● **What you have to do**:
In the car-seat article, rewrite the passage starting with "In Canada, every" and going on through "the researchers' conclusions.", replacing "booster seats" with "child restraints".

● **Text for analysis**:
PATRICK WHITE, From Tuesday's Globe and Mail, September 9, 2008 at 9:10 AM EDT

Car seats are no better than seat belts at protecting children aged 2 to 6 from serious injury, according to a new study that flies in the face of long-established research by auto makers, doctors and child-safety advocates.

In a paper that child-safety advocates call "dangerous and irresponsible," Steven Levitt, University of Chicago economist and author of the bestselling book Freakonomics, and MIT professor Joseph Doyle chip away at the conventional wisdom that has underpinned car-seat laws in North America for decades.

"As a matter of public policy, it doesn't make sense to force people to purchase car seats, especially at older ages," said Dr. Doyle, assistant professor of economics at MIT. "We're not talking about young babies, obviously."

Dr. Doyle and Dr. Levitt analyzed three large sources of police car-crash data from Wisconsin, New Jersey and the U.S. National Highway Traffic Safety Administration. They found that while child-safety seats did help decrease minor bumps and bruises by 25 per cent compared with seat belts, both types of restraint performed equally well at preventing serious injury among children aged 2 through 6.

"We don't want to ban car seats or anything," said Dr. Doyle. "Our study simply doesn't justify governments continually increasing mandatory age requirements for car seats."

Roughly 80 per cent of car seats are installed improperly, according to Ontario's Ministry of Transportation, which the researchers said could partly account for their surprising results.

In Canada, every province but Quebec requires parents to use car seats until their child reaches at least 40 pounds, roughly five to six years of age. The law in Quebec states that children must ride in car seats until they are 5.Several provinces have enacted legislation requiring children to sit in booster seats until they are eight, nine or 10 years old, depending on the jurisdiction.

Some car-safety advocates say those laws are entirely warranted and they denounce the researchers' conclusions.

● **Data extract**:

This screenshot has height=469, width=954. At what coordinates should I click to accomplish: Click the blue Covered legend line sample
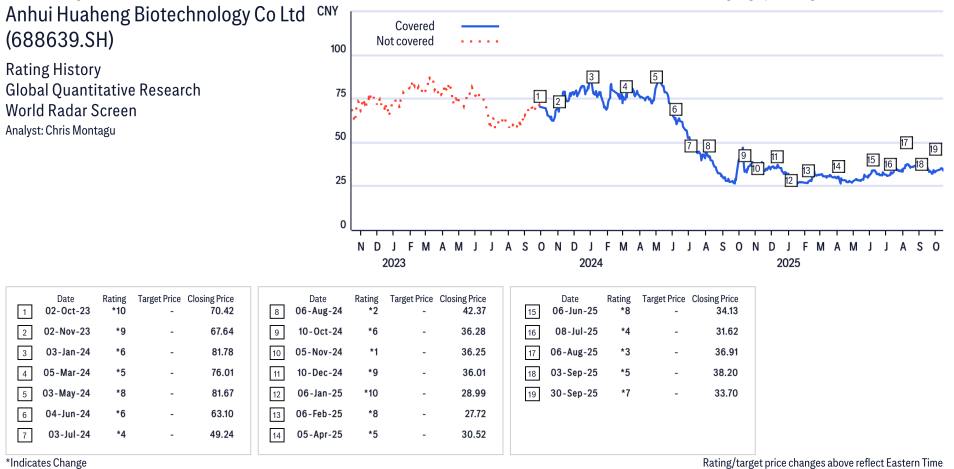click(480, 26)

● **Answer box**:
In Canada, every province but Quebec requires parents to use car seats until their child reaches at least 40 pounds, roughly five to six years of age. The law in Quebec states that children must ride in car seats until they are 5.Several provinces have enacted legislation requiring children to sit in child restraints until they are eight, nine or 10 years old, depending on the jurisdiction.

Some car-safety advocates say those laws are entirely warranted and they denounce the researchers' conclusions.